Es preciso convenir que los Estados Unidos no es el país propio para formar poetas.
Fábricas por do quiera, que encubren con su humo de carbón de piedra el azul del cielo; traficantes por todas partes; por todas partes mercaderes; iglesias frías y desnudas: ni un monumento, ni un recuerdo, ni un mármol, ni un templo gótico, ni una ruina, que eleven el pensamiento al pasado y a Dios.

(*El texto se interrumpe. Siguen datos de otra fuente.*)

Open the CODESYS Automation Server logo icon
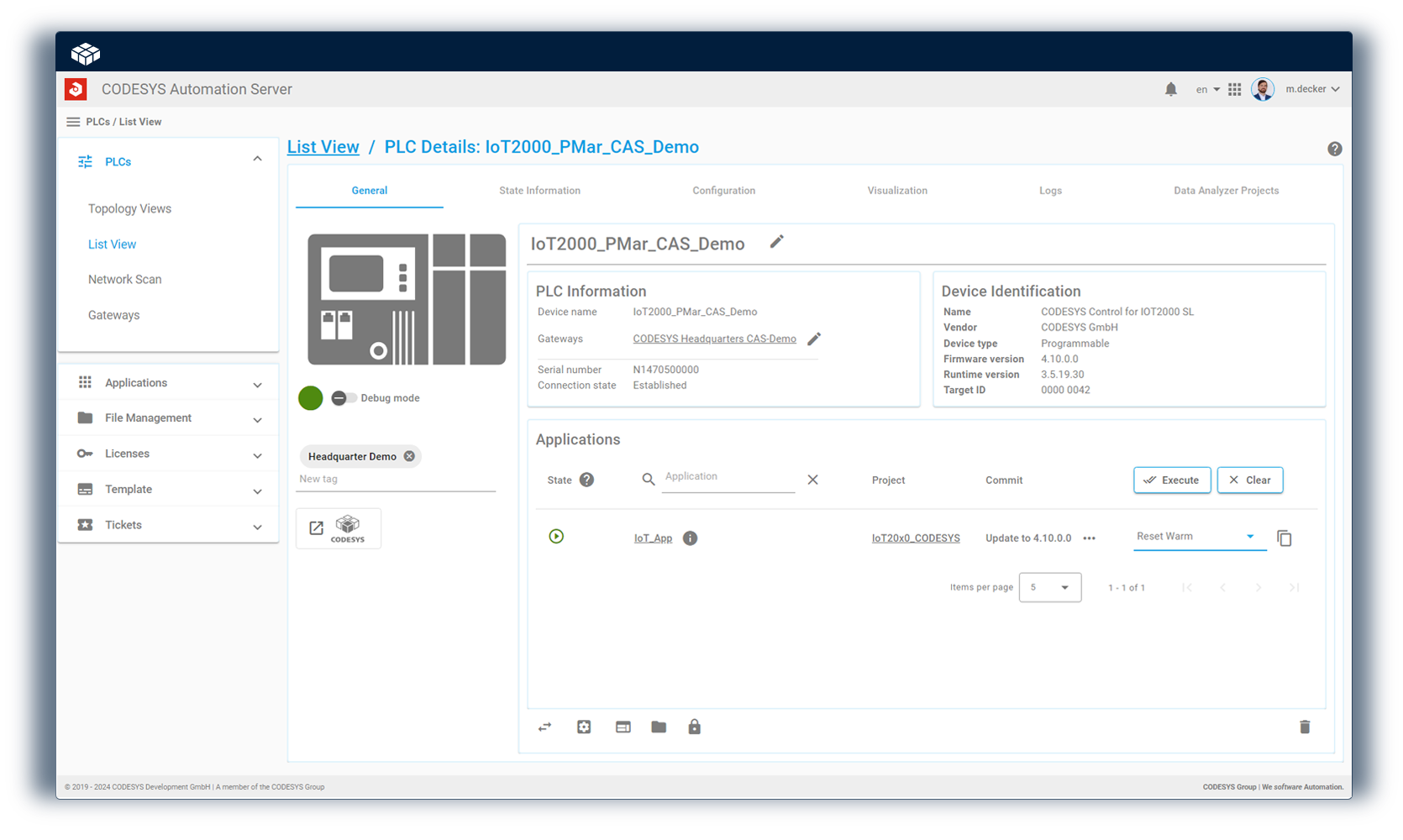The image size is (1403, 840). pyautogui.click(x=76, y=88)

¿Cómo pueden nacer poetas en los desiertos?
En esa sociedad materialista hasta la degradación, positivista hasta la infamia, no debían nacer más que mercaderes.
Parecen plantas exóticas, anacronismos indisculpables, esos maravillosos hijos del genio, colocados entre traficantes y agiotistas.
Si hoy no se oyen los nombres de los mártires, es porque el bullicio, la febril agitación de la sociedad del tanto por ciento, no tiene tiempo para ocuparse de los que bajan al sepulcro.
¡Chatterton! ¡Malfilatre! ¡Balzac! ¡Hoffmann! ¡Edgar Poe! ¡Cuánto nombre ilustre y desventurado!
El uno, luchando contra la calumnia y la miseria; el otro contra la miseria y la opinión; éste contra la fortuna; aquél contra el destino; Poe contra sí mismo, contra el destino y contra la fortuna.
¡Lucha gigante, en que el genio cae siempre vencido, arrollado por la fatalidad!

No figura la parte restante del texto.